The commission also warned:

“Race prejudice has shaped our history decisively in the past; it now threatens to do so again.”

According to the Kerner Commission, white racial attitudes manifested in two distinct forms:

  • Pervasive discrimination and segregation: which led to the continued exclusion of black Americans from the benefits of economic progress through discrimination in employment and education and their enforced confinement in substandard housing and schools.

  • Black ghettos: overpopulated racial ghettos in which segregation and poverty have intersected to destroy opportunity and hope and to enforce failure.

On racial ghettos, in particular, the commission explained:

“What white Americans have never fully understood - but what the Negro can never forget - is that white society is deeply implicated in the ghetto. White institutions created it, white institutions maintain it, and white society condones it.”

The commission proposed that it was as a result of the pervasive discrimination and racial ghettos that three powerful forces had risen up in the black American community:

  • Frustrated hopes: stemming from the expectations aroused by the judicial and legislative victories of the civil rights movement, giving rise to frustration, hostility, and cynicism in the face of the persistent gap between what has been promised and what has been delivered.

  • Legitimation of violence: the approval and encouragement of violence as a form of protest has been created by white terrorism directed against nonviolent protest, including the regular instances of violence against, and the murder of, civil rights workers.

  • Powerlessness: many black Americans have come to realise that they are being exploited politically and economically by the white power structure.
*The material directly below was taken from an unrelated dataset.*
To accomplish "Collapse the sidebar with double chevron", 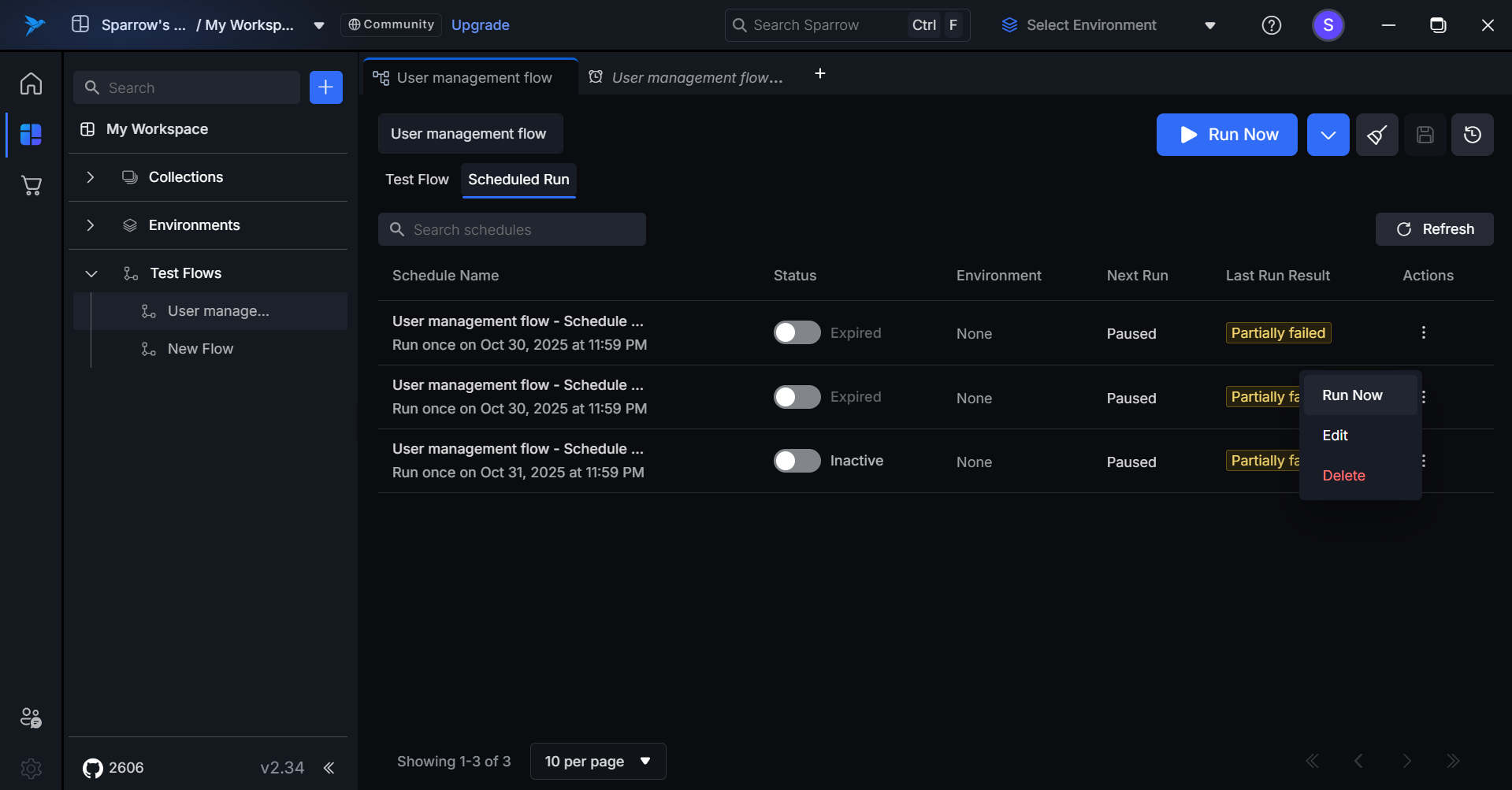I will click(x=329, y=768).
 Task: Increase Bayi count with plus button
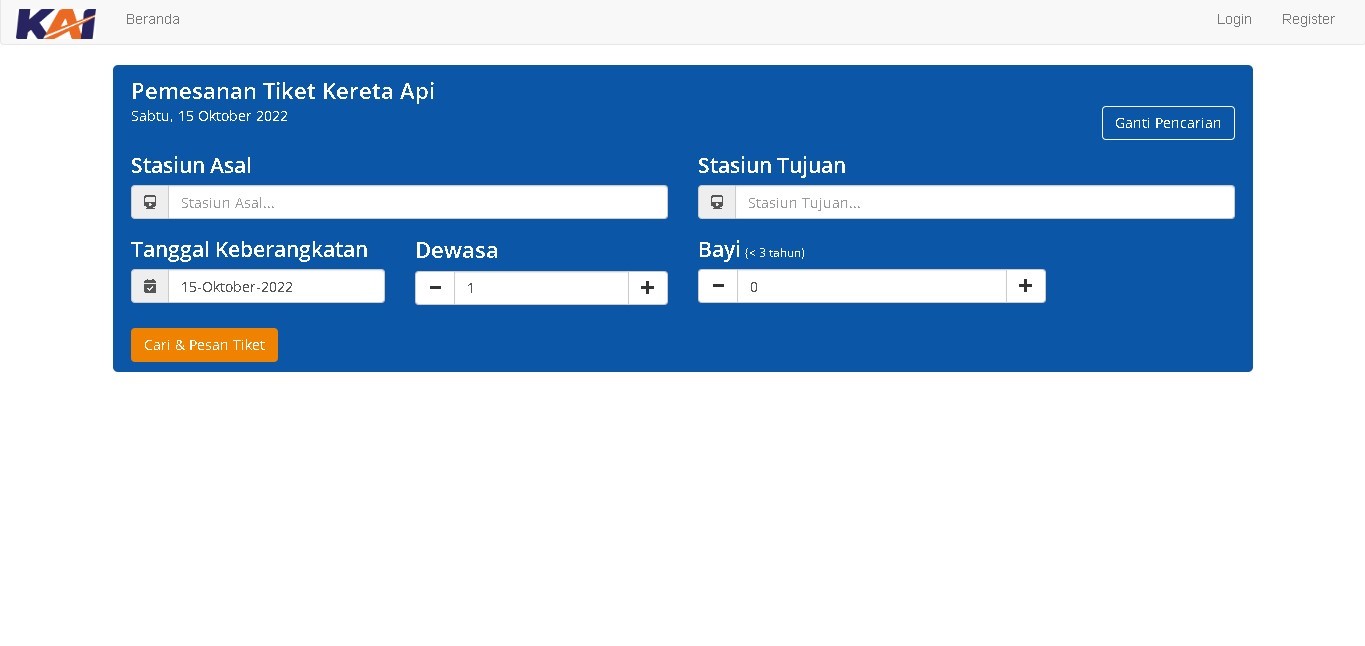point(1025,286)
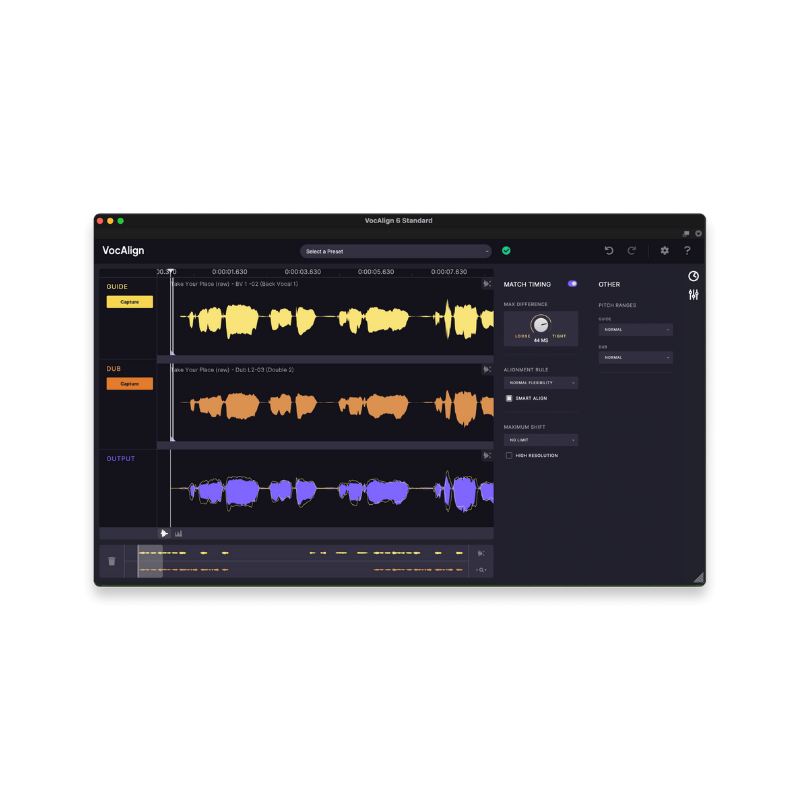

This realisation is magnified by the lack of channels for communication and influence that are readily available to white Americans.
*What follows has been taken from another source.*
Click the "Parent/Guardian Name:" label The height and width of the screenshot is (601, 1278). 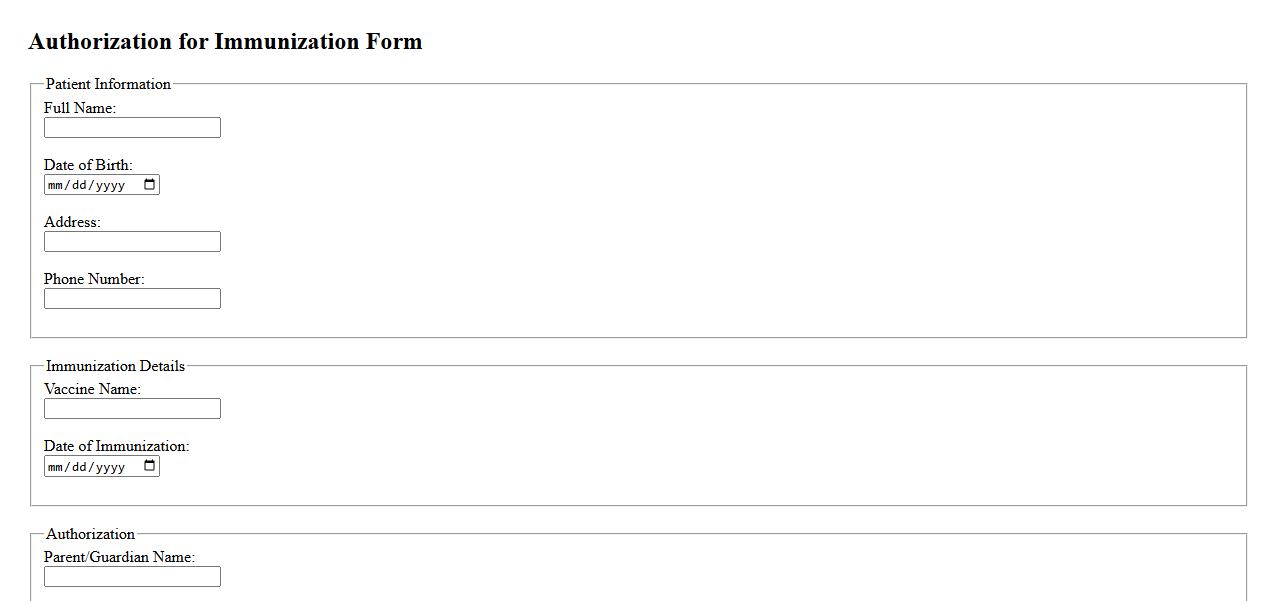[x=119, y=557]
The result, the Commission concluded, is alienation and hostility toward the institutions of law and government and the white society which controls them.

In response to these ills, there has been an increase in racial consciousness and solidarity within the black American community and the wider African diaspora, reflected then in the slogan ‘Black Power’ and today in the phrase ‘Black Lives Matter’.
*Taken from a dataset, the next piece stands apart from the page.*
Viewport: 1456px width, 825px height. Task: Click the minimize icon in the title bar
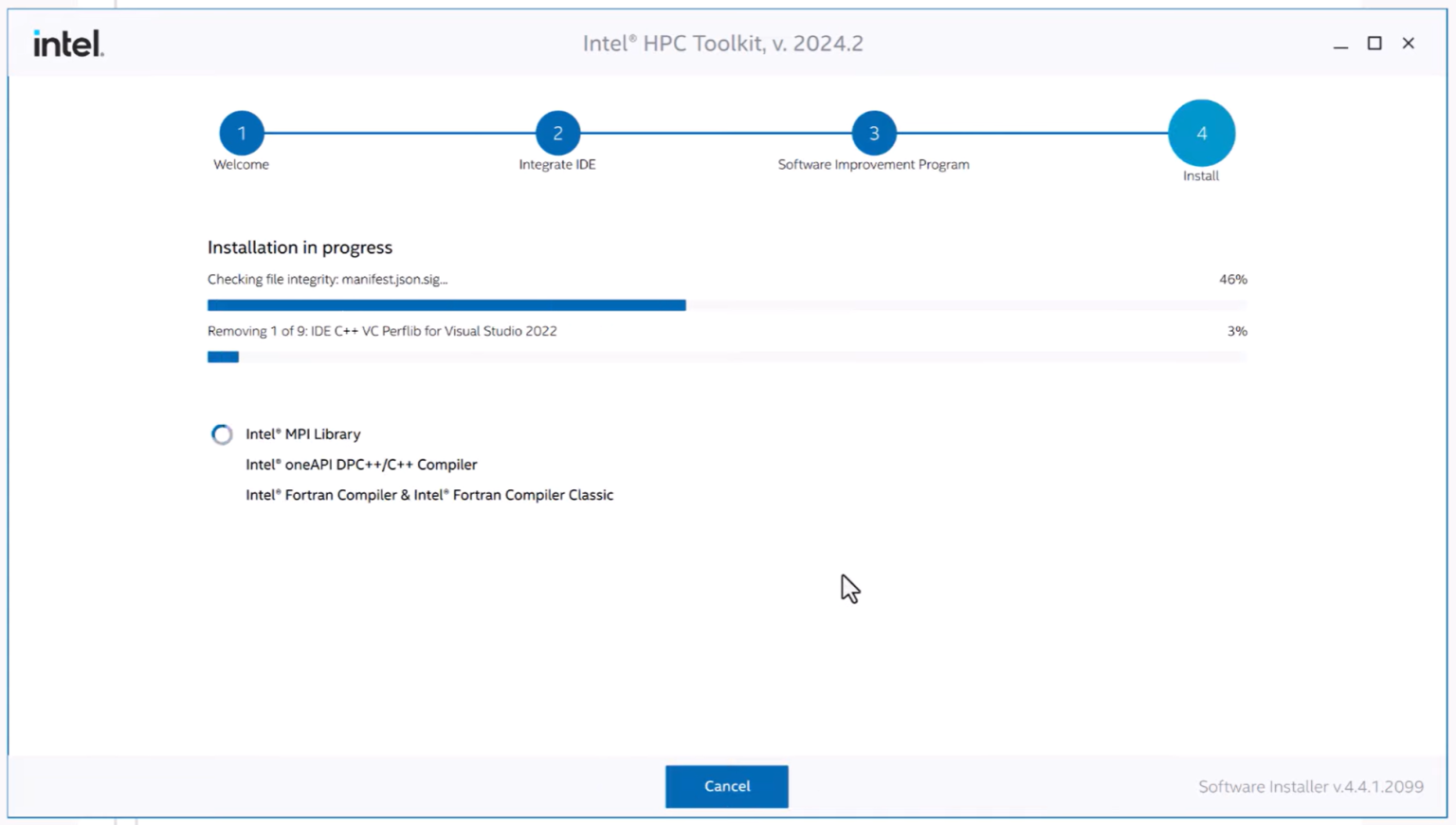point(1340,44)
However, the escalation of violence in the Summer of 1967 was not an overnight phenomenon, the commission admitted:

“The events of the summer of 1967 are in large part the culmination of 300 years of racial prejudice. Most Americans know little of the origins of the racial schism separating our white and Negro citizens. Few appreciate how central the problem of the Negro has been to our social policy. Fewer still understand that today’s problems can be solved only if white Americans comprehend the rigid social, economic and educational barriers that have prevented Negros from participating in the mainstream of American life.”

Despite its overwhelmingly honest and progressive views and recommendations, the Kerner Commission was largely ignored by the United States government. President Johnson avoided public commentary on the document and refused to sign customary letters recognising the commissioners for their service.

Over fifty years have passed since the release of the Kerner Report, but regrettably, some aspects of the report resonate even more loudly today than they did in the late 1960s.